### Aim of the task
Copy the entries word for word, starting with the line that contains "This screenshot has width=607, height=935." and going on through the end of the entries.

### Material provided
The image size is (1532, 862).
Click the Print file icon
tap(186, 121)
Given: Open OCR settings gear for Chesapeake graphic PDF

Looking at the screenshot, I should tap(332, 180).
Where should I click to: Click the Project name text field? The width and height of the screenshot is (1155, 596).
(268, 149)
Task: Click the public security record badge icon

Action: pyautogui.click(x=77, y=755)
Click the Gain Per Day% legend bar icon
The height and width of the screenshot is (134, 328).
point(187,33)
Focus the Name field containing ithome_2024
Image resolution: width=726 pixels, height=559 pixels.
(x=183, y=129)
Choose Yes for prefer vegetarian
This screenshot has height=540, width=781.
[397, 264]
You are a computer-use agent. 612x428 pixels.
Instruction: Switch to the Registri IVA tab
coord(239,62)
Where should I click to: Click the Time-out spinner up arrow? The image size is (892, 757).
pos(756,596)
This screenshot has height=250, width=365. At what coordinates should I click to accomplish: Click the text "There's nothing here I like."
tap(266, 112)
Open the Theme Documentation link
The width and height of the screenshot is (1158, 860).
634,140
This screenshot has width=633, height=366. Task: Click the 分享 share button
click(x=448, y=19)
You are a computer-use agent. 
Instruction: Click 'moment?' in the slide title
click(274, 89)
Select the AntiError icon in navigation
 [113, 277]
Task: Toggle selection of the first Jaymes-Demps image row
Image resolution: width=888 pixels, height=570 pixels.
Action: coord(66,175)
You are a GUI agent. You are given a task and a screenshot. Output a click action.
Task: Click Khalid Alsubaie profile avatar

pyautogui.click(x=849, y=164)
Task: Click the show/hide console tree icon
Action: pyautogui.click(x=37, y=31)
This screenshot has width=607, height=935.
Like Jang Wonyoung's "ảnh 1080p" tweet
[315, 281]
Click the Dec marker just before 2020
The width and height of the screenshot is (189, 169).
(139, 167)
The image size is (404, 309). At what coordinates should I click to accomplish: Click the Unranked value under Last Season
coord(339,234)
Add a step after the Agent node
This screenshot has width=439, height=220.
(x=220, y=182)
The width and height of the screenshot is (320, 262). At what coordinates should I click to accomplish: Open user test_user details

### Solution below
This screenshot has width=607, height=935.
Like Jang Wonyoung's "ảnh 1080p" tweet
[315, 281]
Click the Dec marker just before 2020
The width and height of the screenshot is (189, 169).
(139, 167)
The image size is (404, 309). At what coordinates should I click to accomplish: Click the Unranked value under Last Season
coord(339,234)
Add a step after the Agent node
This screenshot has width=439, height=220.
(x=220, y=182)
The width and height of the screenshot is (320, 262). At what coordinates should I click to accomplish: Open user test_user details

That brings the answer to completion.